Barclays had said that
Sri Lanka’s foreign reserves have been ‘drained faster than expected’ raising concerns about the country’s ability to meet its ISB obligations. Standard Chartered had projected Sri Lanka as ‘coming down to the wire’ implying that the ‘final outcome’ cannot be said until the last minute of the event. Both of them have opined that unless Sri Lanka goes for an IMF backed debt restructuring, the things would be critical for the country. Before SCB and BB, there was Citibank, another ex-ISB issue manager, which had issued a report on Sri Lanka warning the Government that ‘denying the problem was not a strategy’.
The fast-draining foreign exchange reserve of the country had been the contentious issue for all these investment advisors. Citi had even recalculated the country’s available foreign exchange reserves for debt repayment by taking out the short-term foreign liabilities on account of SWAPs, etc. According to them, that net amount was a dismal figure at about $ 2.5 billion.
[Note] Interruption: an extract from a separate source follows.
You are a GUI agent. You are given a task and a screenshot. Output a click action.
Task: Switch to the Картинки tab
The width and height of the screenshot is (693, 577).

Before these investment advisors, all the three rating agencies, Fitch, Standard and Poor’s, and Moody’s, had downgraded Sri Lanka’s sovereign risks from B category to CCC category.
Is the market driven by doomsayers?
It is quite clear that the whole international community of worth is seeing a ‘doomsday’ event regarding Sri Lanka’s ability to repay maturing ISBs at least in the near future. International investors who have taken a serious view of the emerging situ have begun to reduce their exposure to Sri Lanka’s ISBs by selling them in the market. As a result, ISBs which had been traded at a premium, that is, above the par value of $ 100, in February 2020 began to lose their glamour and consequently traded at a deep discount, that is, below $ 100.
However, to its credit, Sri Lanka disappointed doomsayers in October 2020 by fully repaying the maturing ISBs by using its foreign exchange reserves. Reserves fell drastically but Sri Lanka managed to maintain its unblemished credit record in the eyes of external lenders. Now with another set of ISBs maturing in July, suspicion has been cast about the country’s ability, in a greater vigour and rigour, to repay its external debt.
Exuding confidence of success
But this has been hotly denied by the Government. Central Bank Governor Deshamanya Professor W.D. Lakshman even went to the extent of castigating those ‘doomers and gloomers’ as not understanding the alternate economic policy being pursued by the Government. But State Minister Cabraal has been more confident. He had argued that there should not be any fear of Sri Lanka’s defaulting its external debt by taking a different line of argument. In a nutshell, his argument is as follows.
Cabraalnomics: Rely on flows and not on stocks
He says that Sri Lanka’s outstanding ISBs amounting to $ 14 billion is only 16.7% of the total external debt and the balance debtholders accounting for 83.3% have no fear of loan default by the Government. But the actual numbers are different from these percentages. ISBs account for 40% of the Central Government’s external debt portfolio of $ 35 billion and 25% of the total country portfolio of $ 56 billion. However, this discrepancy does not invalidate his argument which is based on ‘flows of foreign exchange inflows’ rather than the ‘stock of foreign assets’ which the alleged doomsayers, according to him, have been using.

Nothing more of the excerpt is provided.